Em seguida, o estúdio definiu como pré-requisito atores de origem ou ascendência de países do Oriente Médio. Em julho, foram escolhidos Mena Massoud, egípcio que cresceu no Canadá, e Naomi Scott, britânica filha de mãe indiana, para o casal protagonista.

Para ativistas, whitewashing é ainda escalar um ator branco como se fosse de outra etnia, caso da novela da Globo "Geração Brasil", de 2014.

Na novela, o ator Rodrigo Pandolfo usou fitas transparentes e barbantes para simular olhos puxados. Esse tipo de caracterização é chamada de "yellowface" (alusão à "blackface", prática de pintar de preto a pele do artista em vez de escalar um negro). O ator não foi localizado para comentar o assunto.

A escalação do ator Luís Melo papel do patriarca de uma família japonesa na novela da Globo "Sol Nascente", em 2016, também foi criticada.

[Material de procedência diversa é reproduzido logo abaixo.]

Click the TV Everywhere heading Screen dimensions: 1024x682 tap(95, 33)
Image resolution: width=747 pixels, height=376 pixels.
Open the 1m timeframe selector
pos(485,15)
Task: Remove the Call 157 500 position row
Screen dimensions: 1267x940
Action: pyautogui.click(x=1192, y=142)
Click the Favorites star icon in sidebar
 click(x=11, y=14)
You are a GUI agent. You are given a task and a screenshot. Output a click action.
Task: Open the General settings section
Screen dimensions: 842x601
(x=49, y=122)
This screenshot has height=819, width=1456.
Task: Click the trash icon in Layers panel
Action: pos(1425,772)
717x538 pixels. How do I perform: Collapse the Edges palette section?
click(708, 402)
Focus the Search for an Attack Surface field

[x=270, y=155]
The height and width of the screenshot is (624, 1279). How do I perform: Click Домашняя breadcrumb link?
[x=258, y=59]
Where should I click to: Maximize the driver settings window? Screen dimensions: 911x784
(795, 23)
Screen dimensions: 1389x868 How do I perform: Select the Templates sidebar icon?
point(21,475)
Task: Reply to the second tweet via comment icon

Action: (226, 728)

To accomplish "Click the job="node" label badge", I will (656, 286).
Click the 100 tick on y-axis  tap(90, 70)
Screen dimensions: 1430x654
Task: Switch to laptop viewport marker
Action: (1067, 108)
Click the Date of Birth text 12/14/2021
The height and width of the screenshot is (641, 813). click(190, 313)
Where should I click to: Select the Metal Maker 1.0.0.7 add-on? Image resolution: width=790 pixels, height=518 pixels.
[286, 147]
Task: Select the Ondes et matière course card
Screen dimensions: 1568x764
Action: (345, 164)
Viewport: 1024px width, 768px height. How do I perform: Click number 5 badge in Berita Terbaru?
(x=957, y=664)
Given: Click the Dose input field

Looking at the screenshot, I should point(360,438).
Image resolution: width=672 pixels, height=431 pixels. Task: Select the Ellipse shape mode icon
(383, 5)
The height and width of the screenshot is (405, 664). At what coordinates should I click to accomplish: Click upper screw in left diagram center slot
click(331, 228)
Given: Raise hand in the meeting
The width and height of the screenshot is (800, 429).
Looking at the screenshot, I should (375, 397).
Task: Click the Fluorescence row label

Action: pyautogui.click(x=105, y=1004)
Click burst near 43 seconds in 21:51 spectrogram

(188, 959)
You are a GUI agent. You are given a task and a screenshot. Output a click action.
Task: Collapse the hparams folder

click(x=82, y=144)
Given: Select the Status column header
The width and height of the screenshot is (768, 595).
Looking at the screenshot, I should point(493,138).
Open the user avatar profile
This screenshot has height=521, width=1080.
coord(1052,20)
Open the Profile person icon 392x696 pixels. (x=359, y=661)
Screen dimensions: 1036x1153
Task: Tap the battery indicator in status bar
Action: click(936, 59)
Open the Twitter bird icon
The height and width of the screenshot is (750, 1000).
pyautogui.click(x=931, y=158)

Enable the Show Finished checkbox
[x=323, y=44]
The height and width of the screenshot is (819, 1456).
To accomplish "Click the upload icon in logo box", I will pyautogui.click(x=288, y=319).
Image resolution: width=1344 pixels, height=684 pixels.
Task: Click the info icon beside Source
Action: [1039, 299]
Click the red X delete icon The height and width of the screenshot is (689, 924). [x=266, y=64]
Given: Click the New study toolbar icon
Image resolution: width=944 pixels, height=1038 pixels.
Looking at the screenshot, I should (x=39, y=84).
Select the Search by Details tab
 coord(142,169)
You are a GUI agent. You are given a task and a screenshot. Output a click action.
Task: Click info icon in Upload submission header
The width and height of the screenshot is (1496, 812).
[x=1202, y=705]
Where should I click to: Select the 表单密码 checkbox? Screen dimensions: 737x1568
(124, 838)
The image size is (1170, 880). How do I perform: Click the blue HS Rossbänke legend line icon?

Em comunicado, a emissora disse que o personagem de Melo era mestiço, "neto de um americano com uma japonesa e, por isso, não teria traços tão explicitamente orientais".

Para Joel Zito Araújo, 61, cineasta e pesquisador, não há falta de atores dessas etnias. "É um problema de persistência de um imaginário de produtores e realizadores de cinema que não estão acostumados e comprometidos a representar a realidade brasileira."

Segundo dados de dezembro de 2015 do IBGE, em 2014 negros e pardos representavam 53,6% da população, e brancos somavam 45,5%. "O segmento de menor incorporação de negros ainda é o cinema", afirma Araújo.

Estudo publicado neste ano pela Universidade do Estado do Rio de Janeiro diz que atores e atrizes brancos somam 86% dos elencos principais de filmes brasileiros de grande público da última década, e os negros, 11%. Não havia informações sobre os outros 3%.